La que es en video, puesta en escena de Pier Luigi Pizzi en el Sferisterio de Macerata, tiene una escenografía muy cercana al Japón imaginado por Puccini, de tarjeta postal. El elenco es impecable: Raffaella Angeletti es Cio-Cio San y Massimiliano Pisapia es el marino. Annunziata Vestri, Suzuki. Impecable dirección de Daniele Callegari. Pizzi propone una Cio Cio San occidentalizada para la primera parte del acto II y un detalle de gran efecto: Suzuki se encarga de rematar el hara kiri de la protagonista.

Hasta el advenimiento de los 3 tenores en los mundiales de fútbol, Turandot, canto del cisne del compositor, no era popular. No al menos como Bohème, Tosca o Butterfly.

Sus problemas de garganta se complicaron de manera paulatina. Tras una cadena de equivocaciones, le diagnosticaron cáncer en 1924. Ante la gravedad de la situación y la imposibilidad de practicarle una cirugía, le recomendaron un tratamiento de rayos X. Inicialmente no se tomó muy en serio el asunto por andar enfrascado en la composición de Turandot, por la que se interesó a raíz de la lectura de la adaptación que, del tema de Carlo Gozzi del siglo XVIII, hizo Friedrich Schiller, a su vez proveniente de una traducción que de Los mil y un días realizó François Petit de la Croix en 1722.

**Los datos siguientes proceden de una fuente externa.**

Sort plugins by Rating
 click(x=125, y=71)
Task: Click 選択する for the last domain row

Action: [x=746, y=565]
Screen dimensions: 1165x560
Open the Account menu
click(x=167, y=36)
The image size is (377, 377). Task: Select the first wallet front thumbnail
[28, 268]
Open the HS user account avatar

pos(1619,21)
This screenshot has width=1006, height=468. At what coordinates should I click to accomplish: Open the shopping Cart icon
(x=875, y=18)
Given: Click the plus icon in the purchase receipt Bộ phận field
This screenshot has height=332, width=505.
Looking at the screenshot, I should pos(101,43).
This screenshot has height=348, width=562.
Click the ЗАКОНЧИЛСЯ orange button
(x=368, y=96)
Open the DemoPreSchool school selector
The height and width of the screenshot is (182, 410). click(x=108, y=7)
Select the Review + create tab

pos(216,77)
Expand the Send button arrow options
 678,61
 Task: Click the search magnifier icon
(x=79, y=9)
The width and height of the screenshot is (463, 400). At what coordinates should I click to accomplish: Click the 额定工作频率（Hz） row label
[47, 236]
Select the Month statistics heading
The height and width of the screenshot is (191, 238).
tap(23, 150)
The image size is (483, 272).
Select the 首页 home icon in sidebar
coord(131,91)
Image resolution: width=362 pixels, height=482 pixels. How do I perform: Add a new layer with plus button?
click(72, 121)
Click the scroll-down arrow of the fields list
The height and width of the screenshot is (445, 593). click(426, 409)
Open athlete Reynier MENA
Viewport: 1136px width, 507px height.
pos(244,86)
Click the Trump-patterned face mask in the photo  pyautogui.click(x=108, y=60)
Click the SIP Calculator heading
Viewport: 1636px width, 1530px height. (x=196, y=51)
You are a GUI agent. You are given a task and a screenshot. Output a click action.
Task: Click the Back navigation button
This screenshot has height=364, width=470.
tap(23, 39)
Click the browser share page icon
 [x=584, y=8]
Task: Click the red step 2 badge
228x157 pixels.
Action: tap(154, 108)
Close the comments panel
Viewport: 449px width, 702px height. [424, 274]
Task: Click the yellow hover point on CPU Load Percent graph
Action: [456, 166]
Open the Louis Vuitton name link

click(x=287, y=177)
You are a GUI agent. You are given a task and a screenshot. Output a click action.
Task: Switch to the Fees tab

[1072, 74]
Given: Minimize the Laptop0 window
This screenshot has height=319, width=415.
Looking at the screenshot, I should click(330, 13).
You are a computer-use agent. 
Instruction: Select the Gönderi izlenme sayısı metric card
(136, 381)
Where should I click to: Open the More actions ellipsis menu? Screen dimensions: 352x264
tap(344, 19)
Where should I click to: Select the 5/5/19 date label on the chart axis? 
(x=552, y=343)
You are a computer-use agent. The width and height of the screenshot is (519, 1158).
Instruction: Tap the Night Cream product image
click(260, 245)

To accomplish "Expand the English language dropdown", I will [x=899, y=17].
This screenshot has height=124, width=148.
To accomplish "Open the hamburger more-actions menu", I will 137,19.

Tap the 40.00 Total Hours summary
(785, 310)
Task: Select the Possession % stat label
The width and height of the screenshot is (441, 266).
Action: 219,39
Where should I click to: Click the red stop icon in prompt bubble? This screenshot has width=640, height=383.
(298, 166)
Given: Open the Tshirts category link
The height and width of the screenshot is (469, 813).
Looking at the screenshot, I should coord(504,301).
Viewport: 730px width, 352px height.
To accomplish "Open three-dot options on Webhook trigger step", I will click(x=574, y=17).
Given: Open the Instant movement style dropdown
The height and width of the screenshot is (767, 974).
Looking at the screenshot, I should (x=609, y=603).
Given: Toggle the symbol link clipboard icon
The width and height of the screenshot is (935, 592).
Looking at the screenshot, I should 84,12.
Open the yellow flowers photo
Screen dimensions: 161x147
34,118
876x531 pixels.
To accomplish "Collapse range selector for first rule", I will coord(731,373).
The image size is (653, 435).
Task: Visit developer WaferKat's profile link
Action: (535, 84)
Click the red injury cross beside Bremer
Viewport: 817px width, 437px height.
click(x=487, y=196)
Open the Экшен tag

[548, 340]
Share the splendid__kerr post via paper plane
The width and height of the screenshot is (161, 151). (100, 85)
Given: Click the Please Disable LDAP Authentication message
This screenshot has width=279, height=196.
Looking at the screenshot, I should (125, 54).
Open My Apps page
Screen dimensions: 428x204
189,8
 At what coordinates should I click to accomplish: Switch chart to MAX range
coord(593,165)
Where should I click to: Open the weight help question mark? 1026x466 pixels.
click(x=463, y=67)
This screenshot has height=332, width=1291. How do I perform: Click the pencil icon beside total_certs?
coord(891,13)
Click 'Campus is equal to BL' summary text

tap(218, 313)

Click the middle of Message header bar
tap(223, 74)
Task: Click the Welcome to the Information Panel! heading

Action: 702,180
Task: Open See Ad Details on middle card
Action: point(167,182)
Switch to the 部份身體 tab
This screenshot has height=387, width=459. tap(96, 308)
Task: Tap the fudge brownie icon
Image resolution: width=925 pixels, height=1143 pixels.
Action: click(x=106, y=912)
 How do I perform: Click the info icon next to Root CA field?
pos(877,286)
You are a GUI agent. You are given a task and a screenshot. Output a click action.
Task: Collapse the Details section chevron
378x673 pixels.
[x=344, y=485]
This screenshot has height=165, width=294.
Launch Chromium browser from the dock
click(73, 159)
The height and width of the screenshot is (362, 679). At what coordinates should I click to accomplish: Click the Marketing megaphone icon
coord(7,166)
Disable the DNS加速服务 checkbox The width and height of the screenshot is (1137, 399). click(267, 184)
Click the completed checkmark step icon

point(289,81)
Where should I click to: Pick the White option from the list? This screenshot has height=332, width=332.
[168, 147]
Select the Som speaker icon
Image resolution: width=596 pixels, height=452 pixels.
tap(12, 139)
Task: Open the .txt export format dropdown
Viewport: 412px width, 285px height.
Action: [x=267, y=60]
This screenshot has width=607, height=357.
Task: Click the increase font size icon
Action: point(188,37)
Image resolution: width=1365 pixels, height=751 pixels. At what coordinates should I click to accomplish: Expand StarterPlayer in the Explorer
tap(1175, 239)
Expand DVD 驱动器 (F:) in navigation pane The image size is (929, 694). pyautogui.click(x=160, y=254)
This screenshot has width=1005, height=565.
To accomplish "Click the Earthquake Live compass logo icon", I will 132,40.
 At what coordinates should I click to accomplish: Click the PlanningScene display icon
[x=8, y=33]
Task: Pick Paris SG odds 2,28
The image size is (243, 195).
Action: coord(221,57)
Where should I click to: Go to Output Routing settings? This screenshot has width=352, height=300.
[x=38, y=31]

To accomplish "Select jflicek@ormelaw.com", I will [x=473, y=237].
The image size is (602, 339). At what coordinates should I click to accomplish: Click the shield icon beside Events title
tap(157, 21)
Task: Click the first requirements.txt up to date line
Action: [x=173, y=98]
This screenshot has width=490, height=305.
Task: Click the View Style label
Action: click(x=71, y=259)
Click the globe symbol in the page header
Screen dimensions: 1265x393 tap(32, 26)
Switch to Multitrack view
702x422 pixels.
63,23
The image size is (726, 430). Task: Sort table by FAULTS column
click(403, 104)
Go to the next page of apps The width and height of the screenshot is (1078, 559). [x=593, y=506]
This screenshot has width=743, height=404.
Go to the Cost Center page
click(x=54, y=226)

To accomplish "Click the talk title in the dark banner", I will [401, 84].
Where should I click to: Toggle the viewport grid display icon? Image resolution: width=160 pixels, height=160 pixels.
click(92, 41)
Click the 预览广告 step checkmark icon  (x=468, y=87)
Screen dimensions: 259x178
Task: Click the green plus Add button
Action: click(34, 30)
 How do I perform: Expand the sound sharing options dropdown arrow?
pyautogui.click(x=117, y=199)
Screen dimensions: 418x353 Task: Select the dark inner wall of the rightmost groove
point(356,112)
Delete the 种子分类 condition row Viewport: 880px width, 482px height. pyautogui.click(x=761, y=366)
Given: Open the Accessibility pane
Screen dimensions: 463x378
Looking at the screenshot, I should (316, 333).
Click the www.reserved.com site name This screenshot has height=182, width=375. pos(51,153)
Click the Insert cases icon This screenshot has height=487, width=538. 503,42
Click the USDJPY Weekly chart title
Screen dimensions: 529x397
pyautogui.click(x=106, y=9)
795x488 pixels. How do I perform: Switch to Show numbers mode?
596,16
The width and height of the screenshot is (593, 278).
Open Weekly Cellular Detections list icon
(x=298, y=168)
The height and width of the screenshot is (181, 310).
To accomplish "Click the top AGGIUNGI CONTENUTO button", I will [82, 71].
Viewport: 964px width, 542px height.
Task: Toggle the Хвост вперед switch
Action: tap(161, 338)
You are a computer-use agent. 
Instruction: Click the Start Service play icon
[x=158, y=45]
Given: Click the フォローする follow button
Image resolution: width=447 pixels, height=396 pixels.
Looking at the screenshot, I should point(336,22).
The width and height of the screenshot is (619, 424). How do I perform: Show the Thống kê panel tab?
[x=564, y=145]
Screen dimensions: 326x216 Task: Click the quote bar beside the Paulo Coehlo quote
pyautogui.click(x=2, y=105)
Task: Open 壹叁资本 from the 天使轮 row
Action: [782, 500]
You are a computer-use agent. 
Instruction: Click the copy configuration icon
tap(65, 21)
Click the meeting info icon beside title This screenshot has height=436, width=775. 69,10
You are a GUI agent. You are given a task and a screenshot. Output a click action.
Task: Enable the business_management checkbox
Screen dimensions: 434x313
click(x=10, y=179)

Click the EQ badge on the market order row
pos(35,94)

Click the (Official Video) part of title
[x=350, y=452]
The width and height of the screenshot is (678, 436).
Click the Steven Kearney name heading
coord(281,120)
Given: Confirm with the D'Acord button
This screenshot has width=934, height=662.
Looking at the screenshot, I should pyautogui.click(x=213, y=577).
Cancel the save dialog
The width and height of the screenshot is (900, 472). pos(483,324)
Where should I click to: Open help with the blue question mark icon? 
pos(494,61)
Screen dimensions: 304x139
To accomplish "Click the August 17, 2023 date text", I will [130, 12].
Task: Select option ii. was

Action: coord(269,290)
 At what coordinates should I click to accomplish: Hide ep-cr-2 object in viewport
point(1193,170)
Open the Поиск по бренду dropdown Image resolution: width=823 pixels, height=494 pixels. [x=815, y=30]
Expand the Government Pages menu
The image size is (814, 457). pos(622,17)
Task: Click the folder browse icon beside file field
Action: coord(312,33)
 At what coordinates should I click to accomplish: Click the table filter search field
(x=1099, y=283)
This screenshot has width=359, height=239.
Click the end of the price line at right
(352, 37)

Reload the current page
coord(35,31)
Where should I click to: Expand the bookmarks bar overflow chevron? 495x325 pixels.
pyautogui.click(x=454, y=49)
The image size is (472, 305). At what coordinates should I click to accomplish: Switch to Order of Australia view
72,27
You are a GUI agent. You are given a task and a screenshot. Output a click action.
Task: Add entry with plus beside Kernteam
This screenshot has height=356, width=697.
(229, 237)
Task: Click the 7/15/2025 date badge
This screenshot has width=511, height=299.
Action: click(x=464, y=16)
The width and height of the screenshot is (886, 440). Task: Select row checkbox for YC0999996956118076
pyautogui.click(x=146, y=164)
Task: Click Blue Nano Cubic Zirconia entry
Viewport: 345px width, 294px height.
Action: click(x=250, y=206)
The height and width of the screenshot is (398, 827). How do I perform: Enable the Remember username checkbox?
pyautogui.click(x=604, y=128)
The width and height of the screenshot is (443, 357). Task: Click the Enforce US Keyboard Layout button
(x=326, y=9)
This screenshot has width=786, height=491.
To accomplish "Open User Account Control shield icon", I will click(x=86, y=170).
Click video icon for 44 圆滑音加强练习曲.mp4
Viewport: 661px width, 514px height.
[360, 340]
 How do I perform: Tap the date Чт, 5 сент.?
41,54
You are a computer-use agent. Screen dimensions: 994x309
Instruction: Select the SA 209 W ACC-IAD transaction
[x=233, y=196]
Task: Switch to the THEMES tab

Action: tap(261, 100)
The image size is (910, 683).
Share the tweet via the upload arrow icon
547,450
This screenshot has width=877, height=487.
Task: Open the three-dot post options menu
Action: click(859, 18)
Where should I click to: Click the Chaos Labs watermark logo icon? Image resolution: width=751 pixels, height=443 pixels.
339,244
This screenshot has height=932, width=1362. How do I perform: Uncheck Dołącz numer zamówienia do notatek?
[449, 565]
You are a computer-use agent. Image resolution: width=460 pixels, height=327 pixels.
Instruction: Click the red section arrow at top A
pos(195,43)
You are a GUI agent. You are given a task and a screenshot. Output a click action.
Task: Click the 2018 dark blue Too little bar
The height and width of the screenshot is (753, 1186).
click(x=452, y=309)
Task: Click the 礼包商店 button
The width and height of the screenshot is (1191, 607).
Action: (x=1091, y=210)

Cuando las cosas se agravaron, viajó a Bruselas el 4 de noviembre para iniciar un tratamiento en el Institut de la Couronne que dirigía el doctor Louis Ledoux. Tan se tomaban las cosas a la ligera, que viajó acompañado solo de su hijastro y Elvira, su mujer, se quedó en Milán, convencida de que se trataba de una bronquitis. Lo que le preocupaba era terminar Turandot, en cuya composición seguía trabajando en Bruselas. Hubo una intervención quirúrgica y, finalmente, el 29 de noviembre a las 4 de la mañana falleció, víctima de un infarto.

Dejó instrucciones para que, siguiendo sus 36 páginas de apuntes, Riccardo Zandonai se encargara de terminar la composición. Su hijastro, Tonio, medio de acuerdo con Arturo Toscanini, director de la Scala, prefirió a Franco Alfano. La noche antes del estreno, este último, preocupadísimo y cauteloso, quiso conocer la opinión de Toscanini, que iba a dirigirla. Con su habitual falta de tacto, este le dijo: “Anoche soñé con Puccini, que me abofeteó”. El 25 de abril de 1926, en el estreno, tras la muerte de Liù, Toscanini puso la batuta sobre el atril y se dirigió al público: “En este punto murió el maestro”.

La recomendada en audio fue y sigue siendo la versión de referencia, la soprano sueca Birgit Nilsson es Turandot y su compatriota, el tenor Jussi Björling es Calaf, en tanto que de Liù se encarga una de las ‘puccinianas’ más grandes de todos los tiempos: Renata Tebaldi. Erich Leinsdorf dirige, magistralmente, la parte musical.

 

La que es en video, de 1999, es una leyenda: puesta en escena en la Ciudad prohibida de Pekín, el supuesto escenario real de la historia. Obviamente es fastuosa: Giovanna Cassolla es una muy buena Turandot, Sergei Larin, un impecable Calaf y Barbara Fritolli, una Liù fabulosa. La dirección de Zubin Metha es impecable.